JOHN LUFF /
06.01.2003 12:00 PM
DTV peripheral equipment

Dictionary.com defines peripheral as:

  1. Related to, located in or constituting an outer boundary or periphery.

  2. Perceived or perceiving near the outer edges of the retina: peripheral vision.

  3. Anatomy.

    a. Of the surface or outer part of a body or organ; external.

    b. Of, relating to or being part of the peripheral nervous system.

  4. Of minor relevance or importance.

  5. Auxiliary.



Of these, the fourth seems to apply most closely to DTV peripheral. However, only two items for DTV origination would be outside this scope — the transmitter and the encoder. Nothing else major is specified by the FCC as required, except for closed captions. That leaves fertile ground for exploring what might be useful in a DTV installation.



Digital’s PSIP bit stream generator automatically converts program information from program listing services or traffic systems to the ATSC A/65 format.


Highest among these items is anything HDTV. HDTV, while a major focus of many statements by the FCC and the subject of much public nudging, is just not part of any standard. So, HDTV encoders vary quite widely in capabilities and cost. Currently, the least expensive option I know of costs well under $50,000.

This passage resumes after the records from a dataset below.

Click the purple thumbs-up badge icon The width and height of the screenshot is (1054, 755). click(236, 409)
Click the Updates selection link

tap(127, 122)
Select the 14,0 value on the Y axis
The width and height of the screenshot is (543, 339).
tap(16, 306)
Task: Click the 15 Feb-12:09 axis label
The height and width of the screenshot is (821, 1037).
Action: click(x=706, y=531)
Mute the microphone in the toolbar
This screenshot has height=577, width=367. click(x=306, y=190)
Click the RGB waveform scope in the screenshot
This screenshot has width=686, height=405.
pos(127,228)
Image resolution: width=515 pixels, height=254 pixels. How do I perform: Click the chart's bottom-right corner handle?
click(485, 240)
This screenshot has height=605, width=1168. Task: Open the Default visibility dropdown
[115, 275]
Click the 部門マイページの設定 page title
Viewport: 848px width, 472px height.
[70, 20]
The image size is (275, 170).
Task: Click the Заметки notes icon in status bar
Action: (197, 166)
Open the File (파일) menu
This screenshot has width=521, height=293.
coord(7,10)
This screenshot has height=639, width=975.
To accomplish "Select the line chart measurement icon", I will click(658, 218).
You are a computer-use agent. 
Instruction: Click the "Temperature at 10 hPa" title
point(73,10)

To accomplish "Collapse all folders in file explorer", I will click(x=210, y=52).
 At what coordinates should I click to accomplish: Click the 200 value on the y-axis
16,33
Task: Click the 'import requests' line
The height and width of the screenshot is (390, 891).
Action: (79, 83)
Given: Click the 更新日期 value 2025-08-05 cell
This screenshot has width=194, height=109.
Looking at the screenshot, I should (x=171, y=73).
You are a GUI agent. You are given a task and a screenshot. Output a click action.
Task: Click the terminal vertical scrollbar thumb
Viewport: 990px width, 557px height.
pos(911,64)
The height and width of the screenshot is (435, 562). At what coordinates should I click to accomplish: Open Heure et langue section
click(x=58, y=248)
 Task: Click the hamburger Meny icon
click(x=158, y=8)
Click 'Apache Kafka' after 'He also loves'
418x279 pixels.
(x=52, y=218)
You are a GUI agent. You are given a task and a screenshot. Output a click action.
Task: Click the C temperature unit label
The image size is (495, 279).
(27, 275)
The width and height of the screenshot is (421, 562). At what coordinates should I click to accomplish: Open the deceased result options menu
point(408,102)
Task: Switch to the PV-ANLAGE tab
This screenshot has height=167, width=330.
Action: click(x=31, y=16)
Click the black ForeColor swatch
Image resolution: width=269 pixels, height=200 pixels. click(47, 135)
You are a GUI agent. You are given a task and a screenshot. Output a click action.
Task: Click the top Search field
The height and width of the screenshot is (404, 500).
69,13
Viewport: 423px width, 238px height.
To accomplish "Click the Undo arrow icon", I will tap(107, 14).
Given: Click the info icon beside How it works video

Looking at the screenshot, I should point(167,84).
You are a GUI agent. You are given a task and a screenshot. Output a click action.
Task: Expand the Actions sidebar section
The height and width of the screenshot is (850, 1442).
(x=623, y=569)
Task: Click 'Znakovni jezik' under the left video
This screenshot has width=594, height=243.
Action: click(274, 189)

Add to the list an encoder for 5.1 channel sound. The FCC is mute on whether surround sound is required, leaving broadcasters with all the options in the Dolby AC-3 Standard, codified as ATSC A-52 in December of 1995, and revised in 2001. Stereo is fine (2/0), as is mono (center channel only defined as 1/0) and, of course, 3/2 for 5-channel surround. So our next peripheral might be a Dolby AC3 encoder to permit 5.1-channel surround. Because this is available from only Dolby, as no one else has it licensed so far, you should not bother looking for other suppliers. However, several encoders are available with 2/0 stereo coding of AC3 internally without calling Dolby.

Add ATSC stream monitoring to the list. Analyzing MPEG requires a device to parse out the fragments, keep track of what is in the stream and determine if it is compliant. You might like to know when your PSIP or audio goes away after all. Many manufacturers have devices in this category, including Pixelmetrix, Rohde & Schwarz, Sencore, TANDBERG TV, Tektronix and Triveni.

Transmission monitoring equipment would also be high on many lists. You might use an RF test set in the exciter, or choose an external system from Agilent, Rohde & Schwartz, Sencore, Tektronix and others.

Though likely to be required by the FCC in the future, the PSIP portion of the ATSC standards “suite” — A-65 — is not yet required in full. So-called static PSIP, literally just channel numbers, must be broadcast, but the static information that requires can be generated internally in most encoders. Full PSIP requires an external box to use data from traffic, listing services and even automation to generate the tables required in A-65. Look to Harris, Leitch AgileVision, Triveni and others for full systems for PSIP.

Loads of other options might be considered. For instance, you might want to translate captions from your NTSC channel to DTV, and hardware is available from several manufacturers, including Evertz. Or, you might want to do HDTV pass-through, and a switcher for HD signals might be the order of the day. Evertz, Leitch, Miranda, Sony, Thomson Grass Valley and others make switchers and logo inserters that would be key to making that happen. You could probably use a set-top box or two and some monitors as well. Barco, Ikegami, JVC, Panasonic, Sony and others make HDTV monitors, but don't forget virtual monitor walls from companies such as Barco, Evertz, Leitch and Miranda that can permit both 16:9 and 4:3 images to be combined on a VGA projector, display cube, DLP imager, plasma display or LCD monitor.

It might be wise to have a consumer setup somewhere in the station for seeing the actual program guide as displayed by your viewers, as well as gauging the delivered quality of the picture and sound coding.

Lastly, there is audio monitoring. The sound quality of DTV begs that you should be able to hear what your listeners have at home. That means a decoder or set-top with 5.1 channel outputs, some good speakers and acoustics that are not too far gone. Wohler makes useful surround sound decoder/speaker combinations with metering in a 2RU chassis. Dolby makes the reference decoder, as well as numerous gadgets for setting and monitoring the metadata that is part of the AC3 audio stream.